Ana Katz: Era chica, muy chica. Además, soy cineasta, entonces siempre estuvo cerca la película, como parte de ese costumbrismo argentino que tanto nos describe. Si bien sé que la obra es absolutamente mítica, y tengo la sensación de muchas personas, cuya cultura argentina tiene que ver con la película, tuve una ilusión tremenda por trabajar con Ciro Zorzoli como director. Hacía mucho tiempo que lo miraba como espectadora y como actriz. A su vez, por la idea de un grupo tan hermoso enseguida me enganché.

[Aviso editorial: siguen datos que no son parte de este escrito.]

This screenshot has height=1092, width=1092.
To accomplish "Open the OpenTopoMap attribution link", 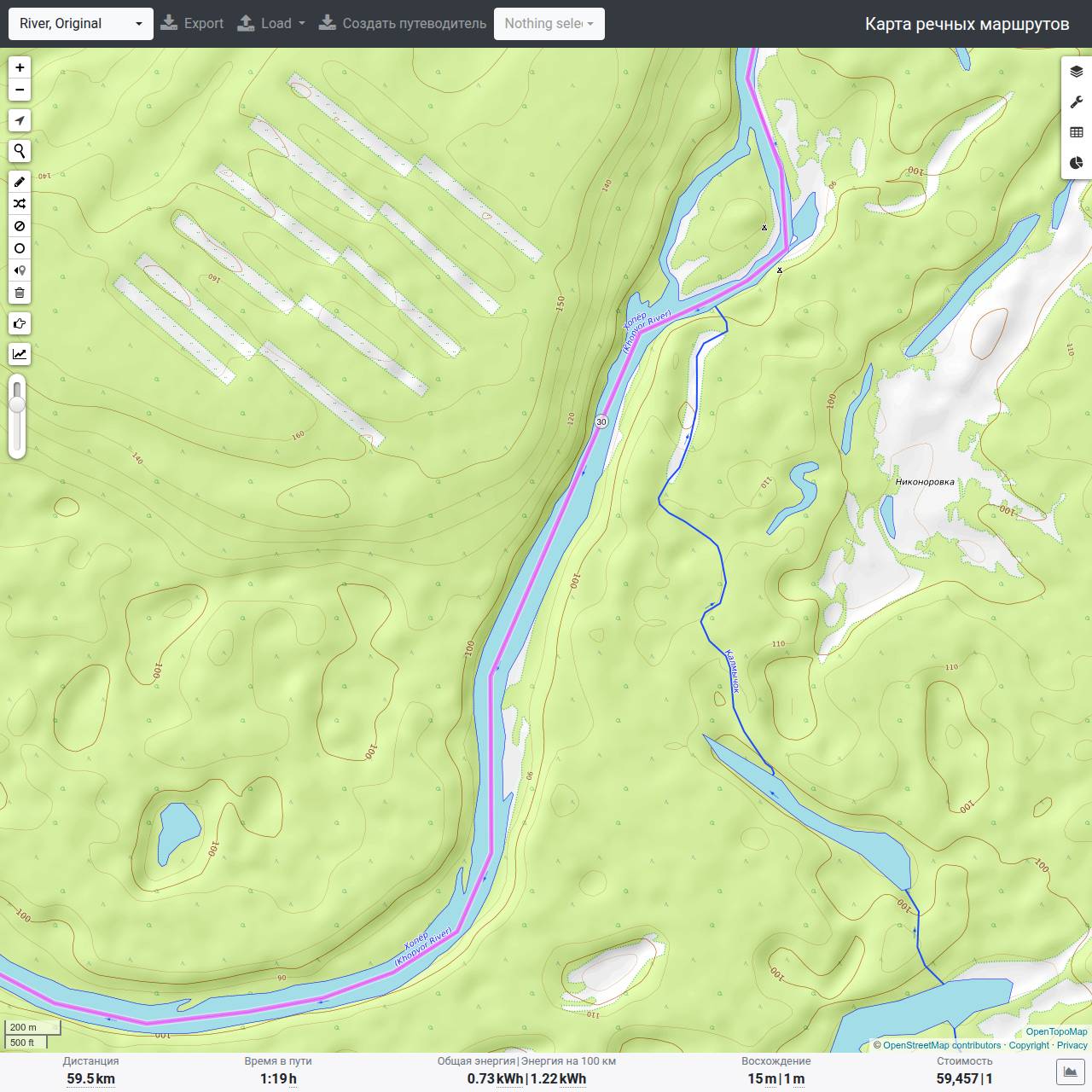I will pyautogui.click(x=1056, y=1031).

David Masajnik: Yo no era tan chico cuando vi la película porque soy mucho más grande que ella (risas). No sé en qué año fue, pero era la época de los videocasetes, hace mucho. Es una película que imagino que, como la gran mayoría, debo haber visto como 20 veces, y me sé los textos de memoria. Cuando me enteré que se estaba haciendo la obra, yo estaba trabajando en otro espectáculo, ¡moría por venir a verla! Pude hacerlo, y ahora el destino me incorporó a este elenco de hermosos y talentosos compañeros. También me pasa, como dice Ana, que desde siempre quise trabajar con Ciro. Lo conozco desde hace muchísimos años y lo he fastidiado a lo largo del tiempo diciéndole, "¡Quiero trabajar con vos!". ¡El destino nos juntó! Ser parte del elenco de Esperando a la Carroza es un honor, siento que cada función es una especie de homenaje al autor, a la película y a los actores que la hicieron en su momento.
Sus personajes, al igual que cada uno de esta historia, son emblemáticos, están presentes en la memoria colectiva. ¿Qué cuestiones ya conocían de ellos y qué descubrieron de nuevo al interpretarlos?
A.K: Susana se recuerda casi como el arquetipo de la mujer que estalla de nervios, que está desesperada. Creo que al pasar el tiempo se descubrió que ella tenía razón de una manera muy contundente. Me encanta el rol que me toca porque es como un sentido común que falta en la sociedad. Hoy día pensar a Susana es pensarla muy distinta de cómo en los 80s se podía reflexionar sobre lo mismo, si bien ya se estaban pensando las cuestiones más ligadas a la mujer, a los cuidados, al feminismo.
D.M: Siendo personajes tan icónicos, el desafío para mí era ver de qué manera se encaraba esto, en esta propuesta que trae Ciro, donde trabajamos con máscaras. En un punto, tal vez, era difícil separarse del personaje de la película y ver hacia dónde te llevaba la máscara. Es una energía que te conduce hacia un lugar.
Si les digo “Esperando la Carroza”, ¿qué frase, situación, o cualquier otro aspecto, se les viene primero a la cabeza?
A.K: Tiene muchas...
D.M: Yo hago puchero, ella hace puchero…
A.K: Siento que las risas son parte de la obra, y eso se siente actuando, como una energía grupal entre los que estamos en el escenario y quienes están en las butacas, ¡eso es lo más lindo de hacer la obra! Las frases son como canciones que todo el mundo conoce, es venir a corearlas, a veces las completa el público, ¡está buenísimo eso!
D.M: Realmente es un espectáculo muy festivo. Mucha gente viene sabiendo qué va a ver, y es como dice Ana, hacen coro de los textos. Por ejemplo, cuando aparece la frase “¿Dónde está mi amiga?” es una fiesta.
Tomar nota
Esperando la Carroza se presenta de jueves a domingos en el Teatro Broadway, ubicado en Avenida Corrientes 1.155, Capital Federal. Además de Katz y Masajnik, el elenco está conformado por Campi, Paola Barrientos, Pablo Rago, Valeria Lois, Mariano Torre, Milva Leonardi, Mayra Homar, Andrés Granier y Marianela Pensado. Entradas a la venta en la boletería de la sala y en Plateanet.